Kamchatka's mineral resources include coal, gold, mica, pyrites, sulfur, and tufa. Fishing, sealing, hunting, and lumbering are the main occupations. The seas surrounding the peninsula are a rich Russian fishing area (notably for crabs, which are exported worldwide), and fur trapping on the peninsula yields most of the furs of the Russian Far East. Some cattle raising is carried on in the south and farming (rye, oats, potatoes, vegetables) in the Kamchatka valley and around Petropavlovsk. Reindeer are also raised on the peninsula. Industries include fish processing, shipbuilding, and woodworking. Russia's only geothermal power station is on the peninsula. There is some tourism, particularly in the Kronotsky Nature Reserve, noted for its geysers.

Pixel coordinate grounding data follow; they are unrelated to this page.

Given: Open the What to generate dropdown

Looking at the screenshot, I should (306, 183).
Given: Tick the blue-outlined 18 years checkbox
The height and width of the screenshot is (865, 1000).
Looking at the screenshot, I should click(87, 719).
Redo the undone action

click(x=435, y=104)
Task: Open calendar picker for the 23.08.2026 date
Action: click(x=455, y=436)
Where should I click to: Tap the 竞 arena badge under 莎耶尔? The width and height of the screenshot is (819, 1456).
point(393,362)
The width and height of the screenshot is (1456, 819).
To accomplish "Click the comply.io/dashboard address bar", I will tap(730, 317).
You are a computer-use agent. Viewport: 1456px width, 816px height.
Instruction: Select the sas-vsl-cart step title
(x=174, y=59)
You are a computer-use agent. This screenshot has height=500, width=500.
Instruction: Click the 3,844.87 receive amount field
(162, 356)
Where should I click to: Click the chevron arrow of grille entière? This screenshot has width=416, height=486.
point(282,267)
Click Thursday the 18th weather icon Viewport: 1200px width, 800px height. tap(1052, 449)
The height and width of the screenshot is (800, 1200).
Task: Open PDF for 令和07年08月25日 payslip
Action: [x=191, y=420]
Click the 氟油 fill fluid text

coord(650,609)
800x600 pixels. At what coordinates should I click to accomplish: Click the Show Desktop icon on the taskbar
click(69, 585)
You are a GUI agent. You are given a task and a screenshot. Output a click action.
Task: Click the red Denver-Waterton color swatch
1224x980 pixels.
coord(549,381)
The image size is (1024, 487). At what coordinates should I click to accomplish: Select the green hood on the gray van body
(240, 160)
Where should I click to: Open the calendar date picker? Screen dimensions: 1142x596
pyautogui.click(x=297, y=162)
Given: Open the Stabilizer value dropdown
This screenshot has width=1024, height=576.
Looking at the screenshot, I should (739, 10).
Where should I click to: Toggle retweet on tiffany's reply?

The majority of the population is Russian, with large minorities of Koryak peoples. The northern part of the peninsula was formerly administered as the Koryak Autonomous Area, but it was merged with the Kamchatka region to form the Kamchatka Territory in 2007. Its capital was Palana.

The Russian explorer Atlasov visited Kamchatka in 1697. The region's exploration and development continued in the early 18th cent. under Czar Peter I, and Russian conquest was complete by 1732. Heavy Russian colonization occurred in the early 19th cent. From 1926 to 1938, Kamchatka formed part of the Far Eastern Territory. The peninsula, subsequently part of the larger Kamchatka oblast [region], now is part of Kamchatka Territory, which includes offshore islands and areas of the mainland bordering the penisula. Petropavlovsk is the territory's capital.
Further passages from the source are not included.